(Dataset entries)
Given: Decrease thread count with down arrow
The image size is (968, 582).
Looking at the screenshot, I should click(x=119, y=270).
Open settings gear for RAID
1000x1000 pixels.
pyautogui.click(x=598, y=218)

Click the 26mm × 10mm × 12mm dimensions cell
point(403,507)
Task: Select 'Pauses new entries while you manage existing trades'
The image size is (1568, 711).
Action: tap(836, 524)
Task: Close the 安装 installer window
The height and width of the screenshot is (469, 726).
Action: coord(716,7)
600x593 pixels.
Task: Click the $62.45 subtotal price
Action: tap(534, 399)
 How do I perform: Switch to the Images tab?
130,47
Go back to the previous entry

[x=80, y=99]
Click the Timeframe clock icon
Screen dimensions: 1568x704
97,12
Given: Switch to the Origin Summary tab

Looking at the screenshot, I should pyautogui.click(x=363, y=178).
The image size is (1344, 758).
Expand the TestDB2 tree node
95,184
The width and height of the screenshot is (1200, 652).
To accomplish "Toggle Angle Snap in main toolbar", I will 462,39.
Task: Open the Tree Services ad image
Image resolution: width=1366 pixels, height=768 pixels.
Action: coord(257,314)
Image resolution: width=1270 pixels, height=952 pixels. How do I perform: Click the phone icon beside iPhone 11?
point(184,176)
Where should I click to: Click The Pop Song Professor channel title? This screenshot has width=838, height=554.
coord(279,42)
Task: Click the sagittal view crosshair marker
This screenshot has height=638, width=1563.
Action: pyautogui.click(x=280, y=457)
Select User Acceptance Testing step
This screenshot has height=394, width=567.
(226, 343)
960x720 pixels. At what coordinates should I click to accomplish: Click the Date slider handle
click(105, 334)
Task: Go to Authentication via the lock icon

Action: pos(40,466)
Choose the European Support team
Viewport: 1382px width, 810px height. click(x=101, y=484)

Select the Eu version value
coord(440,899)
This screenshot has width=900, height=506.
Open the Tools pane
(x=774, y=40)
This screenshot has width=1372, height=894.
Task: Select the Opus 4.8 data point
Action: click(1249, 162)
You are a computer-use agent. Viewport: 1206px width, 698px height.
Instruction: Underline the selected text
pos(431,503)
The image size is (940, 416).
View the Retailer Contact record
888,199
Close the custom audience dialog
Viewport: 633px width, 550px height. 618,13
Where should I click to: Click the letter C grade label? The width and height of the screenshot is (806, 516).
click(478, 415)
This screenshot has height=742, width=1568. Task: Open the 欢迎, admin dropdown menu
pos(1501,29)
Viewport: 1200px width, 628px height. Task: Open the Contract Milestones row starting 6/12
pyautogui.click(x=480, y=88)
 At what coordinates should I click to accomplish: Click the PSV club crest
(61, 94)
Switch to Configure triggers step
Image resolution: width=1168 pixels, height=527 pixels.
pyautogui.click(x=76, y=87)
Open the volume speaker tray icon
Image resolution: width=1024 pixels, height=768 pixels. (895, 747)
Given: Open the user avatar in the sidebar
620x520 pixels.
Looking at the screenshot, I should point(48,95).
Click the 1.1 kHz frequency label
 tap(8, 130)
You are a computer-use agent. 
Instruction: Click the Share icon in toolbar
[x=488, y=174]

■ **Problem to work on**: The task requires each record above to be restated exactly.

■ **Finished task**:
Given: Decrease thread count with down arrow
The image size is (968, 582).
Looking at the screenshot, I should click(x=119, y=270).
Open settings gear for RAID
1000x1000 pixels.
pyautogui.click(x=598, y=218)

Click the 26mm × 10mm × 12mm dimensions cell
point(403,507)
Task: Select 'Pauses new entries while you manage existing trades'
The image size is (1568, 711).
Action: tap(836, 524)
Task: Close the 安装 installer window
The height and width of the screenshot is (469, 726).
Action: coord(716,7)
600x593 pixels.
Task: Click the $62.45 subtotal price
Action: tap(534, 399)
 How do I perform: Switch to the Images tab?
130,47
Go back to the previous entry

[x=80, y=99]
Click the Timeframe clock icon
Screen dimensions: 1568x704
97,12
Given: Switch to the Origin Summary tab

Looking at the screenshot, I should pyautogui.click(x=363, y=178).
The image size is (1344, 758).
Expand the TestDB2 tree node
95,184
The width and height of the screenshot is (1200, 652).
To accomplish "Toggle Angle Snap in main toolbar", I will 462,39.
Task: Open the Tree Services ad image
Image resolution: width=1366 pixels, height=768 pixels.
Action: coord(257,314)
Image resolution: width=1270 pixels, height=952 pixels. How do I perform: Click the phone icon beside iPhone 11?
point(184,176)
Where should I click to: Click The Pop Song Professor channel title? This screenshot has width=838, height=554.
coord(279,42)
Task: Click the sagittal view crosshair marker
This screenshot has height=638, width=1563.
Action: pyautogui.click(x=280, y=457)
Select User Acceptance Testing step
This screenshot has height=394, width=567.
(226, 343)
960x720 pixels. At what coordinates should I click to accomplish: Click the Date slider handle
click(105, 334)
Task: Go to Authentication via the lock icon

Action: pos(40,466)
Choose the European Support team
Viewport: 1382px width, 810px height. click(x=101, y=484)

Select the Eu version value
coord(440,899)
This screenshot has width=900, height=506.
Open the Tools pane
(x=774, y=40)
This screenshot has width=1372, height=894.
Task: Select the Opus 4.8 data point
Action: click(1249, 162)
You are a computer-use agent. Viewport: 1206px width, 698px height.
Instruction: Underline the selected text
pos(431,503)
The image size is (940, 416).
View the Retailer Contact record
888,199
Close the custom audience dialog
Viewport: 633px width, 550px height. 618,13
Where should I click to: Click the letter C grade label? The width and height of the screenshot is (806, 516).
click(478, 415)
This screenshot has height=742, width=1568. Task: Open the 欢迎, admin dropdown menu
pos(1501,29)
Viewport: 1200px width, 628px height. Task: Open the Contract Milestones row starting 6/12
pyautogui.click(x=480, y=88)
 At what coordinates should I click to accomplish: Click the PSV club crest
(61, 94)
Switch to Configure triggers step
Image resolution: width=1168 pixels, height=527 pixels.
pyautogui.click(x=76, y=87)
Open the volume speaker tray icon
Image resolution: width=1024 pixels, height=768 pixels. (895, 747)
Given: Open the user avatar in the sidebar
620x520 pixels.
Looking at the screenshot, I should point(48,95).
Click the 1.1 kHz frequency label
 tap(8, 130)
You are a computer-use agent. 
Instruction: Click the Share icon in toolbar
[x=488, y=174]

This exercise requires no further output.